TASK BRIEF — Copy out every text line of each item below word for word, leaving the pictures out.

MATERIAL TO PROCESS —
Begin
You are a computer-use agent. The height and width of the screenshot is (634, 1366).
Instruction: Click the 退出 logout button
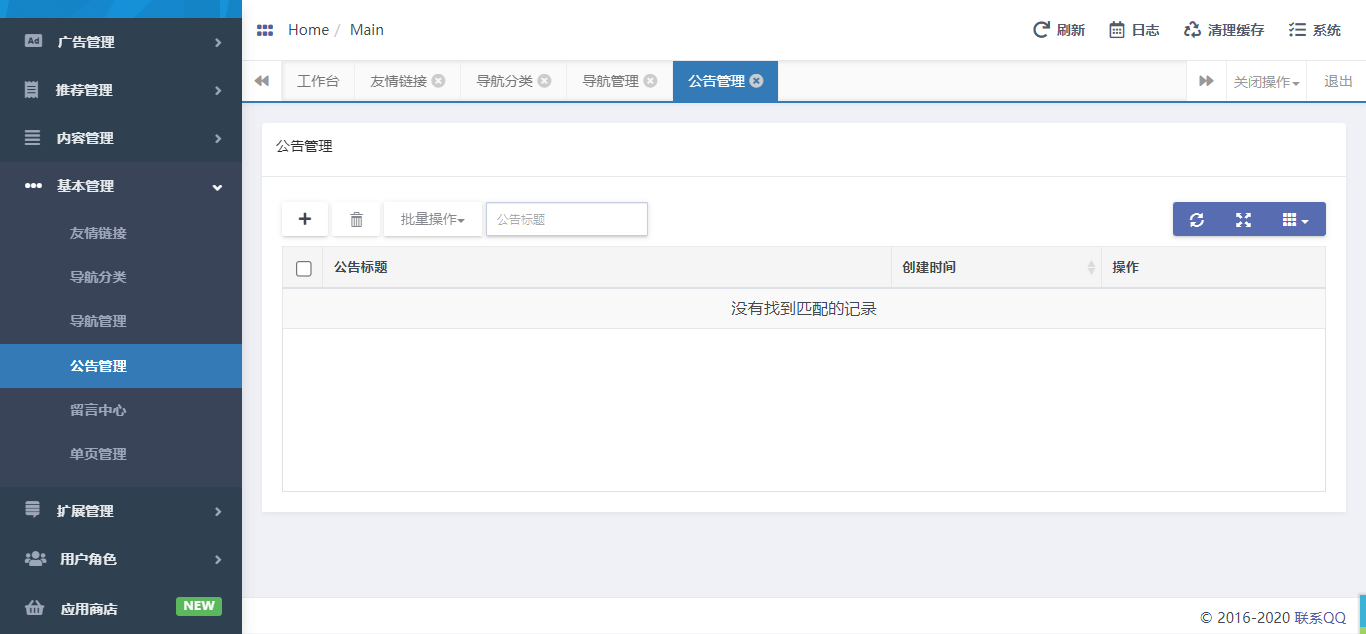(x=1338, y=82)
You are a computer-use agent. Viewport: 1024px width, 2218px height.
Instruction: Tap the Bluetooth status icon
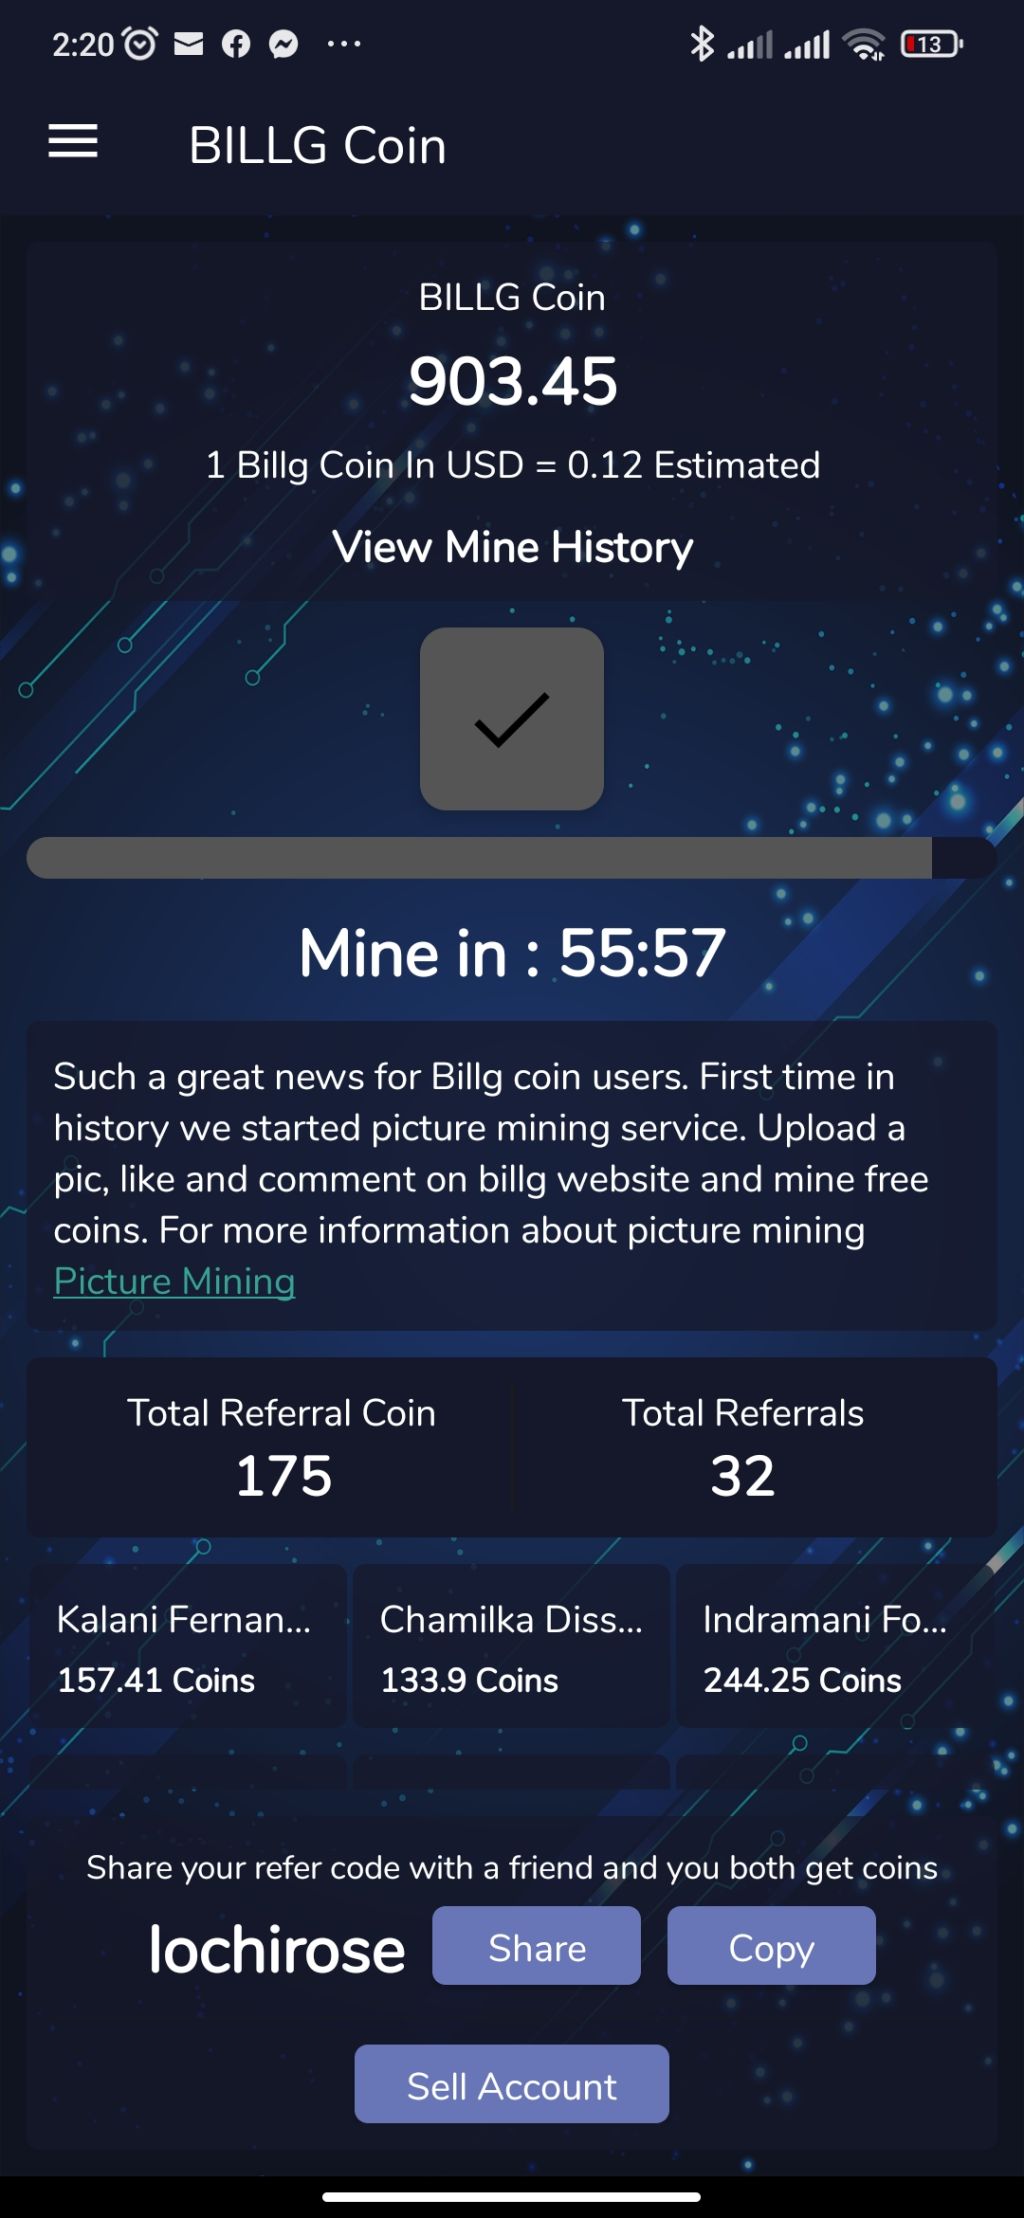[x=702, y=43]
End
EXPECTED ANSWER —
You are a computer-use agent. The height and width of the screenshot is (634, 1366).
Instruction: Click the 退出 logout button
(x=1338, y=82)
You are a computer-use agent. Viewport: 1024px width, 2218px height.
Instruction: Tap the Bluetooth status icon
[x=702, y=43]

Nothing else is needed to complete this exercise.